DeSoto went 16-0 last season and won the Class 6A Division II state title.

Former NFL linebacker Zach Orr, a DeSoto and North Texas alumnus, indicated people were originally skeptical of Peterman's hire because of his race. He said that seems to be the reason behind the potential change.

"They act like they can't handle a white man running a predominantly black football team, which is very sad," said Orr, whose three brothers also played for DeSoto. "Me, I want what's best for the kids, our youth and our community. That's what Coach Peterman is."

Orr's father, Terry, was one of the members of the public who spoke during the open session and hoped race wasn't a factor in the current situation.

Former board member Vandous Stripling said six of the board's seven members originally voted to hire Peterman. Stripling, who served from 2010 to 2016 and is running for a vacancy, said the statement regarding the race issue doesn't fit the community.

"To make this that it's a race thing, if it would have been a race thing, we'd have never hired him," Stripling said.

Roughly 30 to 40 football players were at the meeting in support of their head coach, according to senior Xavier Newman, a Baylor signee.

"He's just been a good role model toward me and the rest of my teammates and stuff," Newman said. "Just hearing they were going to fire him and they didn't have a logical reason to fire him, it wasn't right."
_______________________________________________________________________________________________________

This is fucking ridiculous.
DeSoto Debacle Strangely Parallels Navasota’s 2016 Blunder
BY SCOTT MCDONALD April 25


No one outside of a small group of people may ever know why DeSoto coach Todd Peterman’s contract didn’t receive an extension at Monday night’s school board meeting.

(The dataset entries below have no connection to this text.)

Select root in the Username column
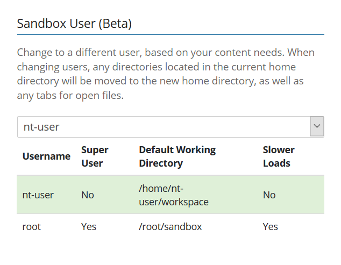Screen dimensions: 341x265 31,227
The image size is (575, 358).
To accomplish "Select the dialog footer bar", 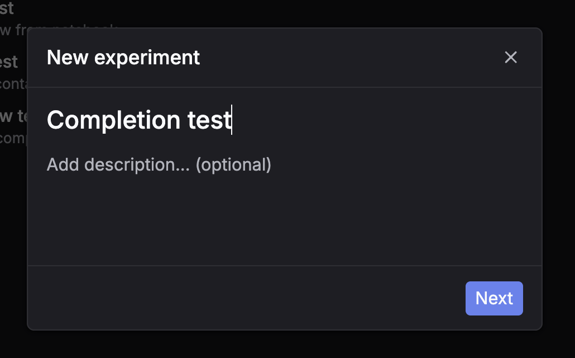I will pos(223,298).
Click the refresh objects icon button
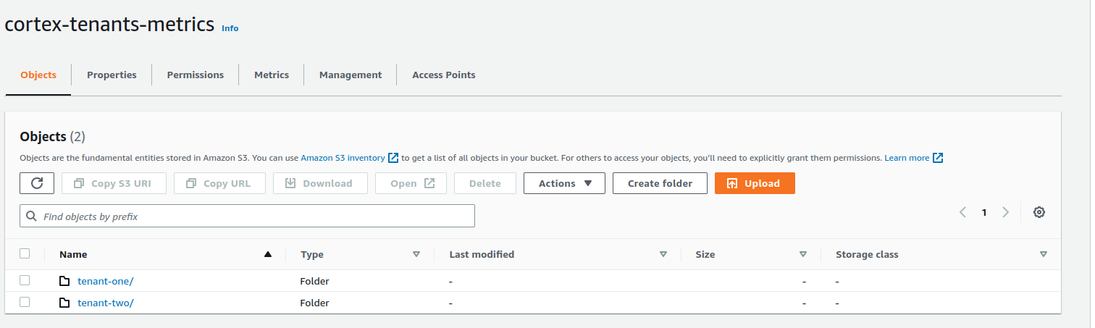Image resolution: width=1095 pixels, height=328 pixels. click(37, 183)
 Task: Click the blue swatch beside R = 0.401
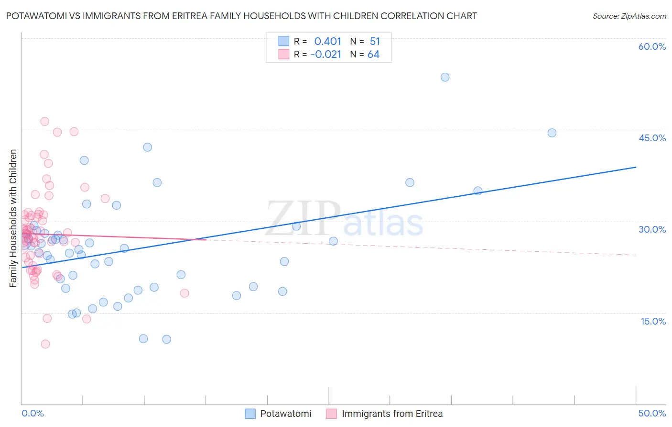click(284, 41)
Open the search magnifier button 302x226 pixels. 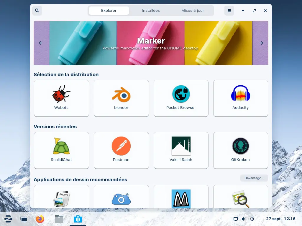point(37,11)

Three hours to the south, folks in Navasota are still scratching their heads about why former coach Lee Fedora’s contract didn’t receive an extension the first time it showed up on an agenda — and that was 14 months ago.

The situation Monday in DeSoto eerily parallels what happened in Navasota in February 2016. These were two great programs, loaded with talent and great coaching, and both coming off the best seasons in school history — complete with state championships.

Fedora’s public slap in the face happened on Feb. 15, 2016, when a routine, one-year contract extension showed up on the agenda for the Board of Trustees. The board talked about it in closed session, and when they reconvened, one trustee made a motion to take action. The motion died for lack of a second.

News spread quickly. What the board figured was a small story that would get little or no mention rapidly gained traction and turned into regional and statewide news.

Board members never publicly commented on why they didn’t take it to a vote, but, oh, was there speculation.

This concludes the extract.